Your customers in the city, the ones who actually eat the things you raise are not bankers or shipowners, they are the workers. The workers who eat beans, and fruit, meat and milk. They are the fellows you live to serve and they work to buy your food.

But wedged in between you are the corporation big shots who call themselves the Associated Farmers. Under their own names they kick you in the face, then under the name of the Associated Farmers they rush out to kiss you on the cheek and try to lead you into the cities to break the backs of your customers.

Now here is a partial record of the contribution a few corporations made to the Associated Farmers:

  • Industrial Association (San Francisco)
  •     $14,400.00
  • Southern Californians, Inc.
  •     6,500.00
  • Railroads
  •     17,170.00
  • Canners League
  •     13,700.00

This is just a part of the list that the LaFollette Committee revealed to the public for the first time at the hearings in San Francisco last week.

But are you hearing about it?

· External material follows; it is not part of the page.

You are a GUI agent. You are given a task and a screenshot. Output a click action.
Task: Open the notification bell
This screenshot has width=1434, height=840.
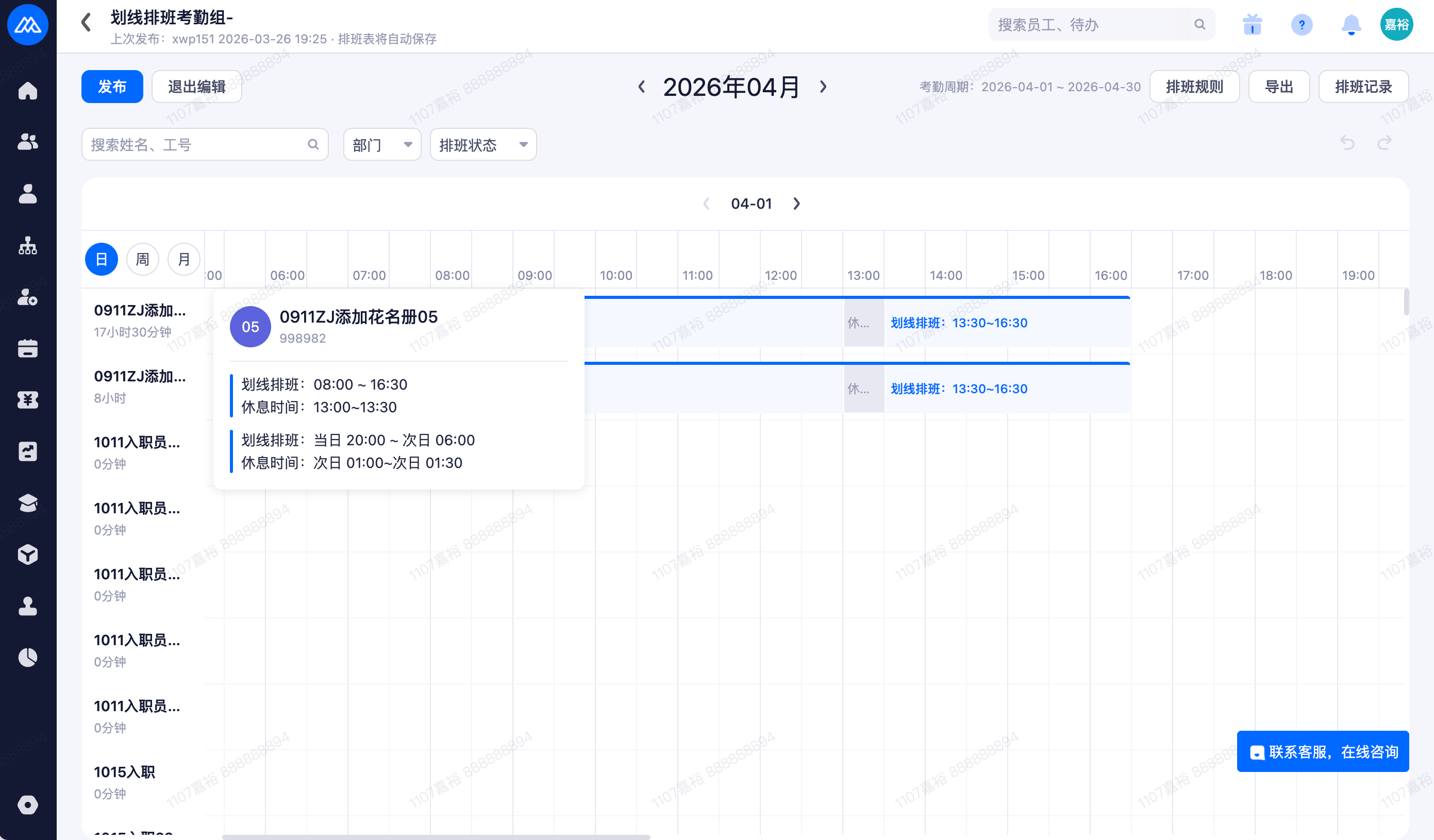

No, because CalPak, Bank of America, S. P., and a few others own the papers, own the canneries, own the railroads, the waterfront, and YOU.

Yes, it is high time the farmers of California did something about the waterfront in San Francisco. They should stretch out a hand of help and understanding that would say . . .

"Merry Christmas to you, fellow workers. We will stand behind you now and we'll expect you to help us when our mortgage is foreclosed."